Please reproduce every record, keeping each one exactly as written.

-- Opening Marker --

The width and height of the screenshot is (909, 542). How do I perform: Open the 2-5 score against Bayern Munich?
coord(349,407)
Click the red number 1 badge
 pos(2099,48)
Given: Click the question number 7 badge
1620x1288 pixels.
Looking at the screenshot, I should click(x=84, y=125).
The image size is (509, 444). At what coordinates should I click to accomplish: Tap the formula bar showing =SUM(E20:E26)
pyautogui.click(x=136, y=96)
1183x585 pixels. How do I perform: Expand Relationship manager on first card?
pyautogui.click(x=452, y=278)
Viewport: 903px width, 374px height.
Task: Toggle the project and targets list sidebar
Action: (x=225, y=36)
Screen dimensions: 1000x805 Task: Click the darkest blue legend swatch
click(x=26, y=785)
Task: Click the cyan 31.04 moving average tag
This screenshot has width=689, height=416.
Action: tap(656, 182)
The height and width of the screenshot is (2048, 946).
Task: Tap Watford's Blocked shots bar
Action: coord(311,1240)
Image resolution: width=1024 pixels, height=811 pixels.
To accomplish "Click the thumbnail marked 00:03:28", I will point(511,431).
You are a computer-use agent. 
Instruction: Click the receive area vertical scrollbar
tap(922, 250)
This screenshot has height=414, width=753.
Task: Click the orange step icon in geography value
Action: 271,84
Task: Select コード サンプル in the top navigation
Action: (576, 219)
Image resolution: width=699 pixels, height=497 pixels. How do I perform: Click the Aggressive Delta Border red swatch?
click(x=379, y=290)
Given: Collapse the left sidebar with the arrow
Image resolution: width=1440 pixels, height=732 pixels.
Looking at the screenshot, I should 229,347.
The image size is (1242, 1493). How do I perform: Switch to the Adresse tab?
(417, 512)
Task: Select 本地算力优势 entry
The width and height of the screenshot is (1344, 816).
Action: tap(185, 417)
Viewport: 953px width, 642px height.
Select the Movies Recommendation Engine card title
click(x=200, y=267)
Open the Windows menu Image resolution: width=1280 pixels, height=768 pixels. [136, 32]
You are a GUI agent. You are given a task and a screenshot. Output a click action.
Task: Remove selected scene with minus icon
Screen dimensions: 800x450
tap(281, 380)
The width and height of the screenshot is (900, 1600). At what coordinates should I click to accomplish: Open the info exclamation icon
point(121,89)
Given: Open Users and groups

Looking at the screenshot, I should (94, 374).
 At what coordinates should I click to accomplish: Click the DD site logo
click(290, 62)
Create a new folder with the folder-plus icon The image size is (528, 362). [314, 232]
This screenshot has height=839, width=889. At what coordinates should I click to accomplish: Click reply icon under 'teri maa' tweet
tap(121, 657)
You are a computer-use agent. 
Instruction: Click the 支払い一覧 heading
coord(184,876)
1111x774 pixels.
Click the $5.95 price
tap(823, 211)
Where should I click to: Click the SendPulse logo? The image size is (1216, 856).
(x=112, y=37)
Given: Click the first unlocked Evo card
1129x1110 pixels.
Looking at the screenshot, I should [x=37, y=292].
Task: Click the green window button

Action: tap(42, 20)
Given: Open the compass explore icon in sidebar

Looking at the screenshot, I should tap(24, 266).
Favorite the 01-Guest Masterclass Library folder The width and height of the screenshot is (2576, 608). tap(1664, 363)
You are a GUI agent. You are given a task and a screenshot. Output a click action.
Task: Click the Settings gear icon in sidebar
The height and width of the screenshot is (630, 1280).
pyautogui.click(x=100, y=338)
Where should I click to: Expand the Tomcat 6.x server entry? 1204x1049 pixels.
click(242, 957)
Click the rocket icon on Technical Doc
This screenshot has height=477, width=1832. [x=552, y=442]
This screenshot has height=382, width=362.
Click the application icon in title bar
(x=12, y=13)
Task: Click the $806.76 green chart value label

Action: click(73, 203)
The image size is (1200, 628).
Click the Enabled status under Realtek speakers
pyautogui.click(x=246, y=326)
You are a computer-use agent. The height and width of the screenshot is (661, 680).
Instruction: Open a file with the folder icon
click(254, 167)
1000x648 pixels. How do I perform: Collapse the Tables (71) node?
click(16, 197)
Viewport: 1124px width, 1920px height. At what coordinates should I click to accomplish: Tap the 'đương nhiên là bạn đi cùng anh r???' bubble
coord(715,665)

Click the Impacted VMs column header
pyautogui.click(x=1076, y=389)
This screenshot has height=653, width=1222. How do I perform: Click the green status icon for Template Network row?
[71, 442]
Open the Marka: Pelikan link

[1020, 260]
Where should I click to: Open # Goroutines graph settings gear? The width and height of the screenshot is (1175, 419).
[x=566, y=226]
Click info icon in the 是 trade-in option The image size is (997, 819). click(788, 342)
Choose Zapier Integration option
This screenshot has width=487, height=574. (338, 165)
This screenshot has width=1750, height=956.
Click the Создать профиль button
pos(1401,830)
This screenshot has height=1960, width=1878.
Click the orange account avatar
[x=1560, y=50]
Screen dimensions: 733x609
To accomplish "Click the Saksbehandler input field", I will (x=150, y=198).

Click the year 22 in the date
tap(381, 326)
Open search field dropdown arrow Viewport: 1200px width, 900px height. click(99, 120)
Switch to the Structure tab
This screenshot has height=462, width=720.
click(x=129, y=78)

-- Closing Marker --

● **THE COMPLETED TASK**:
The width and height of the screenshot is (909, 542). How do I perform: Open the 2-5 score against Bayern Munich?
coord(349,407)
Click the red number 1 badge
 pos(2099,48)
Given: Click the question number 7 badge
1620x1288 pixels.
Looking at the screenshot, I should click(x=84, y=125).
The image size is (509, 444). At what coordinates should I click to accomplish: Tap the formula bar showing =SUM(E20:E26)
pyautogui.click(x=136, y=96)
1183x585 pixels. How do I perform: Expand Relationship manager on first card?
pyautogui.click(x=452, y=278)
Viewport: 903px width, 374px height.
Task: Toggle the project and targets list sidebar
Action: (x=225, y=36)
Screen dimensions: 1000x805 Task: Click the darkest blue legend swatch
click(x=26, y=785)
Task: Click the cyan 31.04 moving average tag
This screenshot has width=689, height=416.
Action: tap(656, 182)
The height and width of the screenshot is (2048, 946).
Task: Tap Watford's Blocked shots bar
Action: coord(311,1240)
Image resolution: width=1024 pixels, height=811 pixels.
To accomplish "Click the thumbnail marked 00:03:28", I will point(511,431).
You are a computer-use agent. 
Instruction: Click the receive area vertical scrollbar
tap(922, 250)
This screenshot has height=414, width=753.
Task: Click the orange step icon in geography value
Action: 271,84
Task: Select コード サンプル in the top navigation
Action: (576, 219)
Image resolution: width=699 pixels, height=497 pixels. How do I perform: Click the Aggressive Delta Border red swatch?
click(x=379, y=290)
Given: Collapse the left sidebar with the arrow
Image resolution: width=1440 pixels, height=732 pixels.
Looking at the screenshot, I should 229,347.
The image size is (1242, 1493). How do I perform: Switch to the Adresse tab?
(417, 512)
Task: Select 本地算力优势 entry
The width and height of the screenshot is (1344, 816).
Action: tap(185, 417)
Viewport: 953px width, 642px height.
Select the Movies Recommendation Engine card title
click(x=200, y=267)
Open the Windows menu Image resolution: width=1280 pixels, height=768 pixels. [136, 32]
You are a GUI agent. You are given a task and a screenshot. Output a click action.
Task: Remove selected scene with minus icon
Screen dimensions: 800x450
tap(281, 380)
The width and height of the screenshot is (900, 1600). At what coordinates should I click to accomplish: Open the info exclamation icon
point(121,89)
Given: Open Users and groups

Looking at the screenshot, I should (94, 374).
 At what coordinates should I click to accomplish: Click the DD site logo
click(290, 62)
Create a new folder with the folder-plus icon The image size is (528, 362). [314, 232]
This screenshot has height=839, width=889. At what coordinates should I click to accomplish: Click reply icon under 'teri maa' tweet
tap(121, 657)
You are a computer-use agent. 
Instruction: Click the 支払い一覧 heading
coord(184,876)
1111x774 pixels.
Click the $5.95 price
tap(823, 211)
Where should I click to: Click the SendPulse logo? The image size is (1216, 856).
(x=112, y=37)
Given: Click the first unlocked Evo card
1129x1110 pixels.
Looking at the screenshot, I should [x=37, y=292].
Task: Click the green window button

Action: tap(42, 20)
Given: Open the compass explore icon in sidebar

Looking at the screenshot, I should tap(24, 266).
Favorite the 01-Guest Masterclass Library folder The width and height of the screenshot is (2576, 608). tap(1664, 363)
You are a GUI agent. You are given a task and a screenshot. Output a click action.
Task: Click the Settings gear icon in sidebar
The height and width of the screenshot is (630, 1280).
pyautogui.click(x=100, y=338)
Where should I click to: Expand the Tomcat 6.x server entry? 1204x1049 pixels.
click(242, 957)
Click the rocket icon on Technical Doc
This screenshot has height=477, width=1832. [x=552, y=442]
This screenshot has height=382, width=362.
Click the application icon in title bar
(x=12, y=13)
Task: Click the $806.76 green chart value label

Action: click(73, 203)
The image size is (1200, 628).
Click the Enabled status under Realtek speakers
pyautogui.click(x=246, y=326)
You are a computer-use agent. The height and width of the screenshot is (661, 680).
Instruction: Open a file with the folder icon
click(254, 167)
1000x648 pixels. How do I perform: Collapse the Tables (71) node?
click(16, 197)
Viewport: 1124px width, 1920px height. At what coordinates should I click to accomplish: Tap the 'đương nhiên là bạn đi cùng anh r???' bubble
coord(715,665)

Click the Impacted VMs column header
pyautogui.click(x=1076, y=389)
This screenshot has height=653, width=1222. How do I perform: Click the green status icon for Template Network row?
[71, 442]
Open the Marka: Pelikan link

[1020, 260]
Where should I click to: Open # Goroutines graph settings gear? The width and height of the screenshot is (1175, 419).
[x=566, y=226]
Click info icon in the 是 trade-in option The image size is (997, 819). click(788, 342)
Choose Zapier Integration option
This screenshot has width=487, height=574. (338, 165)
This screenshot has width=1750, height=956.
Click the Создать профиль button
pos(1401,830)
This screenshot has height=1960, width=1878.
Click the orange account avatar
[x=1560, y=50]
Screen dimensions: 733x609
To accomplish "Click the Saksbehandler input field", I will (x=150, y=198).

Click the year 22 in the date
tap(381, 326)
Open search field dropdown arrow Viewport: 1200px width, 900px height. click(99, 120)
Switch to the Structure tab
This screenshot has height=462, width=720.
click(x=129, y=78)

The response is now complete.